Je viens de terminer la lecture de l’Introduction à la philosophie de l’histoire, de Raymond Aron. Il s’agit de sa “thèse principale” soutenue en 1938 (10 jours après l’Anschluss). Le propos est dense, truffé de références à la philosophie et à la sociologie allemande de la fin du XIXe et du début du XXe siècle. Le livre est organisé en questions auxquelles répondent des thèses opposées dont l’auteur examine systématiquement les arguments avant de trancher à sa manière. Au centre de l’ouvrage: les rapports entre pratique historienne et philosophie pour des savants plongés dans des situations concrètes et qui entretiennent nécessairement des vues politiques, morales et métaphysiques particulières. Sont notamment abordées les notions de temps, de compréhension, de causalité et de scientificité de la discipline historique. L’ouvrage se clôt en interrogeant la validité de quelques grandes philosophies de l’histoire (spécialement l’idée de progrès et le marxisme) et le sens des concepts de liberté et d’engagement pour une humanité inéluctablement vouée à l’histoire. Les quelques mentions du racisme comme philosophie de l’histoire – que Raymond Aron n’endosse nullement – nous rappellent l’ambiance de l’époque où il écrivait. Le sous-titre de l’ouvrage “Essai sur les limites de l’objectivité historique” suggère le principal résultat atteint par Aron : il s’agit d’une leçon d’humilité intellectuelle et de scepticisme critique qui rappelle que le choix des sujets, les découpages conceptuels et les structures narratives de l’historien sont contingents. Malgré la mise en évidence des limites de la connaissance historique, notre auteur fait droit à la recherche de la vérité dans le respect des faits et de la cohérence logique ; il ne verse jamais dans le relativisme ou le nihilisme. 
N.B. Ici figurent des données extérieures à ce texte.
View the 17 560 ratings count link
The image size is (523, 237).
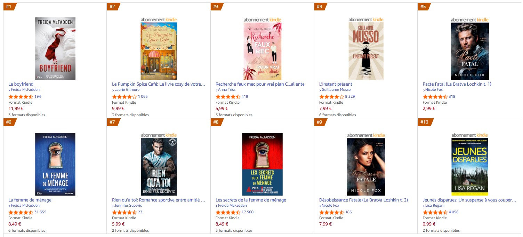click(248, 212)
Malgré la difficulté de lecture due au caractère compact de l’argumentation, le lecteur contemporain est frappé par l’absence de jargon. On est encore à l’époque de Bergson et d’Alain. Aron ne prétend pas créer de “nouveaux concepts” en forme de mots d’ordre, ni à “révolutionner” quoi que ce soit ou à proclamer “la fin” de ceci ou de cela. Il étudie minutieusement une multitude de théories dont aucune n’est bonne ou vraie absolument, mais dont chacune exprime une face de la réalité. Plusieurs approches apparemment contradictoires peuvent être valides en même temps, pourvu qu’on les aborde de manière dialectique, en ayant bien conscience que les points de vue surplombants et les totalisations résultent de choix qui ne seront jamais garantis par un savoir absolu, inaccessible à l’humain. Dogmatisme et fanatisme sont fermement condamnés ; positivisme scientiste et relativisme irresponsable sont renvoyés dos à dos. Aron défend un humanisme rationnel et un libéralisme modéré non exempts de tragique. Libres malgré les multiples conditionnements et déterminations qui nous définissent, il nous revient de choisir notre engagement dans l’histoire. Un ouvrage à méditer face à la montée des tensions et à l’inflammation des esprits dont nous sommes témoins aujourd’hui.

Bien que les deux camarades de classe à Normale Sup soient politiquement et philosophiquement opposés, Sartre et Aron ont été tous deux fascinés par les thèmes de la liberté et de l’engagement politique. Cohérent avec ses idées, l’auteur de l’Introduction à la philosophie de l’histoire et de L’Opium des Intellectuels s’engagea dans la France Libre pendant la Seconde Guerre mondiale et s’opposa au totalitarisme soviétique à l’époque de la Guerre Froide, à contre-courant de la majeure partie de l’intelligentsia française de l’époque.